Hoewel de twee Japanse opera’s natuurlijk al lang op de planning stonden, is hun opvoering door de aardbeving plots brandend actueel. Het Brusselse operahuis draagt de voorstellingen dan ook op aan de slachtoffers van de catastrofe.

Met de opera ‘Matsukaze’ brengt de Munt een wereldpremière van de meest vooraanstaande Japanse componist Toshio Hosokawa. Ook voor deze opera grijpt de componist terug naar de nô-traditie. Kenmerkend zijn dus de intimistische benadering en de droomsfeer. De regie is in handen van de choreografe Sasha Waltz, die eerder in de Munt te gast was met ‘Dido & Aeneas’ en ‘Medea’.

Naar aanleiding van de wereldpremière zette de Munt ook de tweede opera van Hosokawa, namelijk ‘Hanjo’, opnieuw op het programma. Ook hier haalde de componist de mosterd bij het nô-theater, meer bepaald bij het gelijknamige stuk van Yukio Mishima. Door Oosterse en Westerse invloeden te versmelten wil Hosokawa de Japanse muziek een ander leven inblazen.

Beweging en stilstand

Meestal leven de personages in nô-stukken buiten de realiteit. Ook bij ‘Hanjo’ is dat zo. De opera is een soort droom waaruit de protagonisten niet kunnen ontsnappen. Zo zingt Hanako op het einde van de opera: “Dat is het: wachten, wachten, wachten, en weldra komt de dag”.

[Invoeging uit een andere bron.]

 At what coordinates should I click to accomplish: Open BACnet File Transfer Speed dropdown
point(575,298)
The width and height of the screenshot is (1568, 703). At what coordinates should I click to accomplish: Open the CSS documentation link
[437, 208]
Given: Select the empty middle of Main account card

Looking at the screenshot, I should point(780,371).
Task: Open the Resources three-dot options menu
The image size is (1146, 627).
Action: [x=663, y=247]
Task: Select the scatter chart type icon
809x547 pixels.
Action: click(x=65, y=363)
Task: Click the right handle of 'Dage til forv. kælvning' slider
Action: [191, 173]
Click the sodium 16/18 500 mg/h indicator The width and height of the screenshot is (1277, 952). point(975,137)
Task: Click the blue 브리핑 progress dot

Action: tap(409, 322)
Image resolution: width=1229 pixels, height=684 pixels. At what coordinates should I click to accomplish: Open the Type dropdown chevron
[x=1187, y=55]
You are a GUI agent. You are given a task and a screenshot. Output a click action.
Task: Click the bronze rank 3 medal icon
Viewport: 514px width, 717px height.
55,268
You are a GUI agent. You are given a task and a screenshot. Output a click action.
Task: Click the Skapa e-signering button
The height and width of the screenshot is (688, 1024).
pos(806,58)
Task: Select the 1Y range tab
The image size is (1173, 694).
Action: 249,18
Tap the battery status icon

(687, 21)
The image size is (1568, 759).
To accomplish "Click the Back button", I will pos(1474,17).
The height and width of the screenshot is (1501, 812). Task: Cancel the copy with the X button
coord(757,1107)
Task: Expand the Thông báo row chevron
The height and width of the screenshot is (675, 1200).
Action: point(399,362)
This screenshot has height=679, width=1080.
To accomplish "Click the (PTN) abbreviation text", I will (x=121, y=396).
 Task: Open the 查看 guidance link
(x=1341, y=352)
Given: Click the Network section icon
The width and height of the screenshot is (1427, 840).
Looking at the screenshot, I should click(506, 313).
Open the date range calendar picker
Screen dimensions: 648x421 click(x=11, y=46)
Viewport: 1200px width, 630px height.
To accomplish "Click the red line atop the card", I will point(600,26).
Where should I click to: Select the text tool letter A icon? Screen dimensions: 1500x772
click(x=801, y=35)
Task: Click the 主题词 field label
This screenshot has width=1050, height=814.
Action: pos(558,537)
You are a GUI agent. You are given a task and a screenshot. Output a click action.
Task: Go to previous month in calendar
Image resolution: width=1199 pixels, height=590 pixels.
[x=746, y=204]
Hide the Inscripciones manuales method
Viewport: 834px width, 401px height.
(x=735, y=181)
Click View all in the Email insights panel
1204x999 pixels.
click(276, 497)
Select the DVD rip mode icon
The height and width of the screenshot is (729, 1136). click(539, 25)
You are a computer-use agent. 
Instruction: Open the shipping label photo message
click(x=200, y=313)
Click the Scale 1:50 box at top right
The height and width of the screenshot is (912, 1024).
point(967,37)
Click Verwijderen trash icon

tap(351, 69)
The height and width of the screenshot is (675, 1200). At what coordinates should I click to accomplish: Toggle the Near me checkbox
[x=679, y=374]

Choreografe Anne Teresa De Keersmaeker regisseerde dit project in 2003 voor de Munt en het Festival van Aix en Provence. Voor de decors werkte ze samen met Jan Joris Lamers, voor de kostuums met Tim van Steenbergen. Naar eigen zeggen voelde De Keersmaeker in de muziek van Hosokawa hetzelfde verband tussen geluid en stilte zoals zij het voelt tussen beweging en stilstand.

Elien Haentjens

‘Hanjo’, tussen 10 en 16 april, en ‘Matsukaze’, tussen 3 en 11 mei in de Brusselse Munt. Wie naar beide opera’s gaat, geniet van een voordeeltarief.